• Task objective
Please reproduce the data verbatim, starting at the line that contains "Image resolution: width=537" and ending after the line that contains "Action: [x=35, y=5]", both included. Output nothing else.

• Records supplied
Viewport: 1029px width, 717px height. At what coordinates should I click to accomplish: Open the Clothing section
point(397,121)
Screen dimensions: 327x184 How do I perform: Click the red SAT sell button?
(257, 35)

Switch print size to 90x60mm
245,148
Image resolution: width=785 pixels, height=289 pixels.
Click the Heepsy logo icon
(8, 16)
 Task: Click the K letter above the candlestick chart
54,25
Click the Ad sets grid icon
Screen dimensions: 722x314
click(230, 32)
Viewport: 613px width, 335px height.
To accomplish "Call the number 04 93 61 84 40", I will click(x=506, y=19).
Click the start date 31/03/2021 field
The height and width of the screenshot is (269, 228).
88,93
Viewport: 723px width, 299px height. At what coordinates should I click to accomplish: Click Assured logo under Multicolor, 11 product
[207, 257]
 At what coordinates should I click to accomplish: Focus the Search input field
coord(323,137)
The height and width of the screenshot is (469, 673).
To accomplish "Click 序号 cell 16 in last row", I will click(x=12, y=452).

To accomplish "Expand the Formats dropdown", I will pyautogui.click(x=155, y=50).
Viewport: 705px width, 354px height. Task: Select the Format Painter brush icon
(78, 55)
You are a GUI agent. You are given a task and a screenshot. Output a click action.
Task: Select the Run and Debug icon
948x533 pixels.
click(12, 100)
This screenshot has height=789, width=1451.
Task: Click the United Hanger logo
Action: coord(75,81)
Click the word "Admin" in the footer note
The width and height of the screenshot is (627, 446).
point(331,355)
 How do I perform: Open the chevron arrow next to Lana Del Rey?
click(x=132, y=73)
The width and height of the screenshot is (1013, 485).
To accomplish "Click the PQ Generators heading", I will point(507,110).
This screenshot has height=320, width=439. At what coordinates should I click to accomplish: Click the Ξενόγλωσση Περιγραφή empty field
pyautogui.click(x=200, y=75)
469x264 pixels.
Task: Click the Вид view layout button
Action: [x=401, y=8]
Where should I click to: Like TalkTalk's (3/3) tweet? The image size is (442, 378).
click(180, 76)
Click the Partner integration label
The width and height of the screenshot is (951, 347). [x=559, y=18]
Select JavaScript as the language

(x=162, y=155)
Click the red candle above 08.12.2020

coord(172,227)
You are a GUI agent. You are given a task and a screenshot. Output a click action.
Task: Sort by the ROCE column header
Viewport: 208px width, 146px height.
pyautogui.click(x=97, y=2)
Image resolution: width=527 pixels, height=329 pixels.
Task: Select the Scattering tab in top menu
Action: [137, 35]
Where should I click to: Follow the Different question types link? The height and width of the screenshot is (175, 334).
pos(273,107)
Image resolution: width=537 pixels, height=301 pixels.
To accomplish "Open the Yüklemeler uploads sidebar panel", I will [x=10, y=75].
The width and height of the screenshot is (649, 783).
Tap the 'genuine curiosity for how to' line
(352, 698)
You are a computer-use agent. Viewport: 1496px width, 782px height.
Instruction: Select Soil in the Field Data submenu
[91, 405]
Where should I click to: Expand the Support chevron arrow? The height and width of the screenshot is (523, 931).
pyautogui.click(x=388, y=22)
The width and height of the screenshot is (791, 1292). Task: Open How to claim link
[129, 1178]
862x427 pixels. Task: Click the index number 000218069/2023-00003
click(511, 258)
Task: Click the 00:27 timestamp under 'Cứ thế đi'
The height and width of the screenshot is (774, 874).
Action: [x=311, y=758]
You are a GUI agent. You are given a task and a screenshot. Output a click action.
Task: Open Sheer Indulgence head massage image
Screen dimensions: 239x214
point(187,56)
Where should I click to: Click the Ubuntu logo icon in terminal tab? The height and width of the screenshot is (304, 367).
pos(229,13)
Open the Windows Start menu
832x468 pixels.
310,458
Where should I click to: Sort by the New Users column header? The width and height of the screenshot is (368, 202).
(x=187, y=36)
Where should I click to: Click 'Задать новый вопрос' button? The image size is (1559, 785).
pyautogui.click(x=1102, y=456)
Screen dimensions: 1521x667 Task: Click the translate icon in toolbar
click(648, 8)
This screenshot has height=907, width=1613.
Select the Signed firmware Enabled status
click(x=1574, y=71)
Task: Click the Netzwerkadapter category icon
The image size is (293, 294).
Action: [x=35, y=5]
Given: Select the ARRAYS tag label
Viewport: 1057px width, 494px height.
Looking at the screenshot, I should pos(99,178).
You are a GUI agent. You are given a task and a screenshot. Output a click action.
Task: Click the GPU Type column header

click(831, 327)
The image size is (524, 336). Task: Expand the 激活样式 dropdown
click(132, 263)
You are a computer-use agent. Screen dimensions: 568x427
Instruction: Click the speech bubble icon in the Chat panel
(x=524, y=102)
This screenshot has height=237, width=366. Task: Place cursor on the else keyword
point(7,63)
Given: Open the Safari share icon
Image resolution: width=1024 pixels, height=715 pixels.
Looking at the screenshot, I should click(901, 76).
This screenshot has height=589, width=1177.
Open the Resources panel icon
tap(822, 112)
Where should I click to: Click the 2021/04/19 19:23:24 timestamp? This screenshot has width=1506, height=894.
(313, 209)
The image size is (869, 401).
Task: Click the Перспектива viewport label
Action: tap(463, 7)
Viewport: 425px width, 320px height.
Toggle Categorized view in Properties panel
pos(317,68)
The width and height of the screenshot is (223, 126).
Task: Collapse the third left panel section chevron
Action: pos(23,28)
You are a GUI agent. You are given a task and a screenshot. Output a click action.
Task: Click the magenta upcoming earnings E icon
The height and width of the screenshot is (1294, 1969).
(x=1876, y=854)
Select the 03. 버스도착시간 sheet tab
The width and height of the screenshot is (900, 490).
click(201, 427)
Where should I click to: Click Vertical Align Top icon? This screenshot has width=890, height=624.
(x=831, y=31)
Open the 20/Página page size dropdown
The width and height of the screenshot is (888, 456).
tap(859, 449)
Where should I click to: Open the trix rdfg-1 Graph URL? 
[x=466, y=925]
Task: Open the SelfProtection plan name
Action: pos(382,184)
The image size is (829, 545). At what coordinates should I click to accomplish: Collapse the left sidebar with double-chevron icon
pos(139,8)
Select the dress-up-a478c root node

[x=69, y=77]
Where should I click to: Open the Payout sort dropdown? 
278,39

• The response
Image resolution: width=537 pixels, height=301 pixels.
To accomplish "Open the Yüklemeler uploads sidebar panel", I will [x=10, y=75].
The width and height of the screenshot is (649, 783).
Tap the 'genuine curiosity for how to' line
(352, 698)
You are a computer-use agent. Viewport: 1496px width, 782px height.
Instruction: Select Soil in the Field Data submenu
[91, 405]
Where should I click to: Expand the Support chevron arrow? The height and width of the screenshot is (523, 931).
pyautogui.click(x=388, y=22)
The width and height of the screenshot is (791, 1292). Task: Open How to claim link
[129, 1178]
862x427 pixels. Task: Click the index number 000218069/2023-00003
click(511, 258)
Task: Click the 00:27 timestamp under 'Cứ thế đi'
The height and width of the screenshot is (774, 874).
Action: [x=311, y=758]
You are a GUI agent. You are given a task and a screenshot. Output a click action.
Task: Open Sheer Indulgence head massage image
Screen dimensions: 239x214
point(187,56)
Where should I click to: Click the Ubuntu logo icon in terminal tab? The height and width of the screenshot is (304, 367).
pos(229,13)
Open the Windows Start menu
832x468 pixels.
310,458
Where should I click to: Sort by the New Users column header? The width and height of the screenshot is (368, 202).
(x=187, y=36)
Where should I click to: Click 'Задать новый вопрос' button? The image size is (1559, 785).
pyautogui.click(x=1102, y=456)
Screen dimensions: 1521x667 Task: Click the translate icon in toolbar
click(648, 8)
This screenshot has height=907, width=1613.
Select the Signed firmware Enabled status
click(x=1574, y=71)
Task: Click the Netzwerkadapter category icon
The image size is (293, 294).
Action: [x=35, y=5]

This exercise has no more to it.